== Extrait choisi ==
···
PRomotion des Initiatives Sociales en Milieux Educatifs

Toute action visant à transformer les rapports des familles populaires à l’orientation doit être articulée et s’inscrire dans des actions plus larges. Celles-ci visent l’organisation scolaire globale, le soutien réel aux familles, la lutte contre les discriminations et l’organisation du monde du travail.
THESE Résumé :Par Martine FOURIER Le 9 décembre 2005
LA VIOLENCE DE L’ORIENTATION OU LA DOUBLE PEINE DES FAMILLES POPULAIRES

UNIVERSITE PARIS 8 – VINCENNES – SAINT – DENIS UFR sciences de l’éducation
Discipline : sciences de l’éducation
Présentée et soutenue publiquement
Directeur de thèse : Mme G. VERMES
JURY : Mme G. FRANCEQUIN, M. J.L.LEGRAND, M A.KOKOSOWKI.
···
== Données à traiter ==
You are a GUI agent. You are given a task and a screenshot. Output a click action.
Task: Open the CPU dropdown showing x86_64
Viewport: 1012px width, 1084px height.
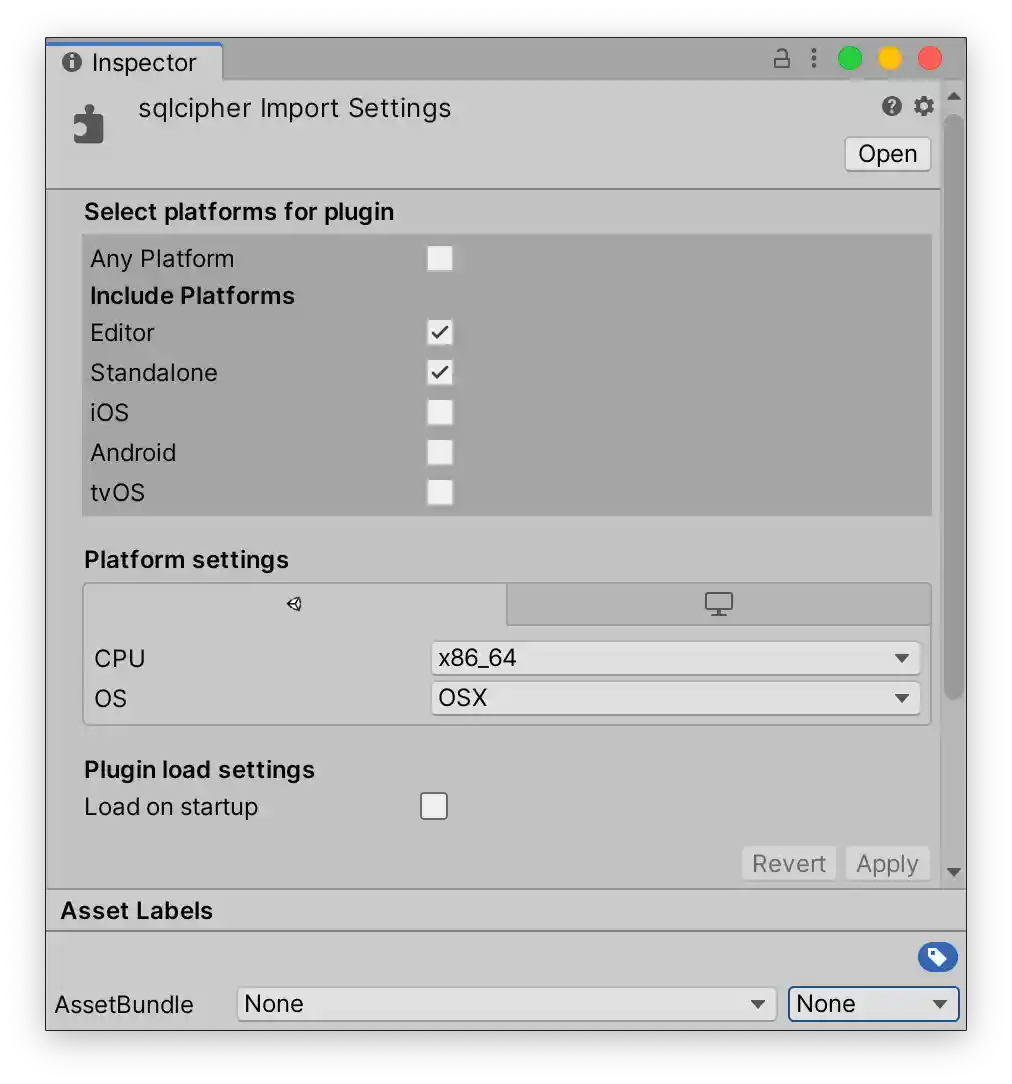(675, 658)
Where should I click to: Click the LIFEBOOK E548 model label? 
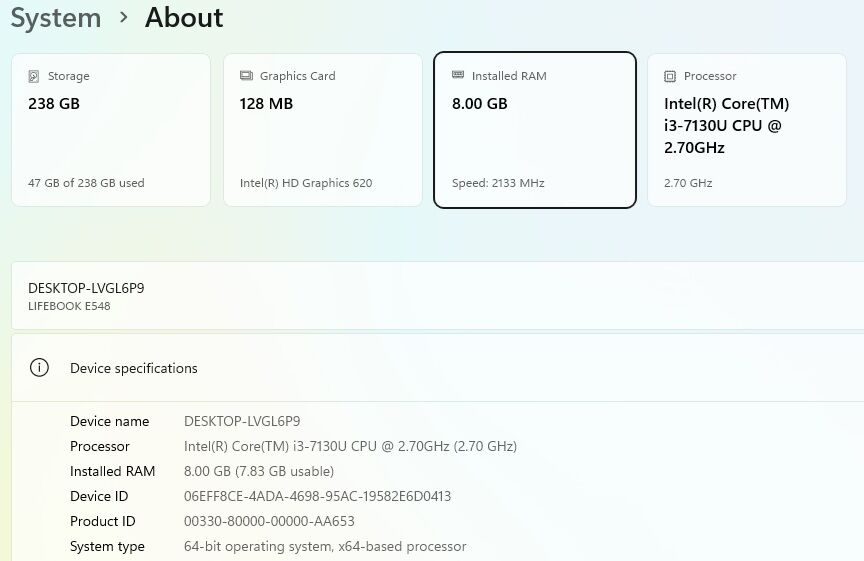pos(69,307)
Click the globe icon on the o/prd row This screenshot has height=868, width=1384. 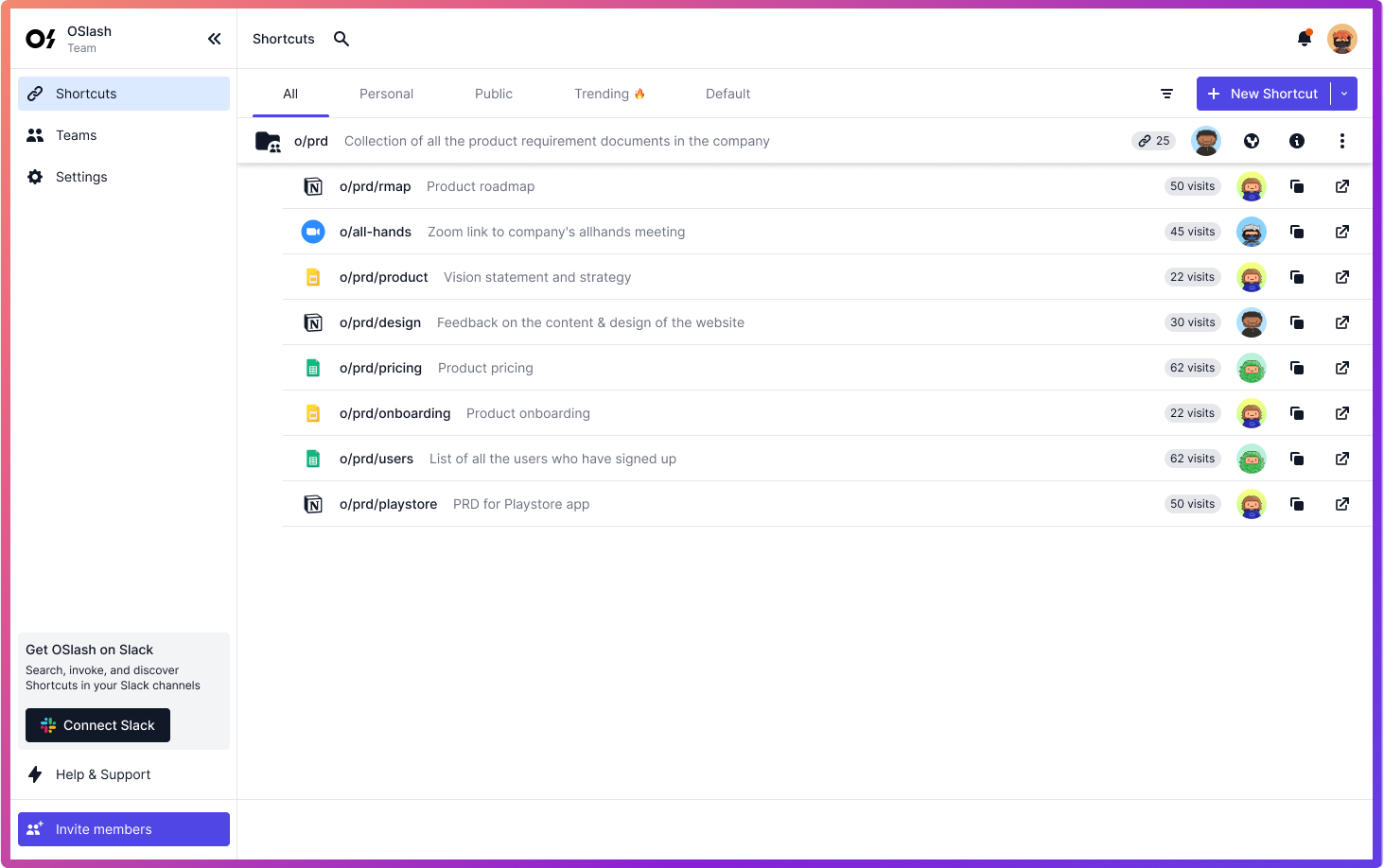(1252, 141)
···
== Consignes ==
a – Recopiez la liste en commençant à sa première ligne et en terminant à la ligne qui contient « pos(69,307) », consignes comprises, et décalez de -74 chaque coordonnée donnée en réponse. Laissez les images de côté.
b – Reprenez le texte sur l'orientation des familles populaires et poursuivez-le après sa dernière phrase.

== Réponses attendues ==
a –
You are a GUI agent. You are given a task and a screenshot. Output a click action.
Task: Open the CPU dropdown showing x86_64
Viewport: 1012px width, 1084px height.
(601, 584)
Where should I click to: Click the LIFEBOOK E548 model label? 
pos(-5,233)

b –
PRESENTATION

Cette recherche sur les familles populaires, entre l’école et le travail, était portée par une volonté politique partagée par plusieurs ministères, de renforcer la place des familles dans la réussite scolaire et l’insertion professionnelle, en particulier pour les milieux en difficultés sociales.

Elle s’est appuyée sur la production d’outils, film et documents écrits, ayant pour objectif de favoriser l’implication des familles de milieux populaires à la scolarité de leurs enfants, à partir de leurs préoccupations et motivations.

Nous nous situons dans une recherche – action car, si le travail relève d’une démarche à visée scientifique, il tend essentiellement à modifier les conditions de participation des familles populaires dans les décisions scolaires concernant leurs enfants, leur permettre de moins subir la «double peine de l’orientation».

Cette thèse relève des sciences de l’éducation, par les références théoriques, la forme pratique de recueil et d’analyse, et relève du champ Information/Communication par la production technique du film et la démarche pédagogique qui l’accompagne.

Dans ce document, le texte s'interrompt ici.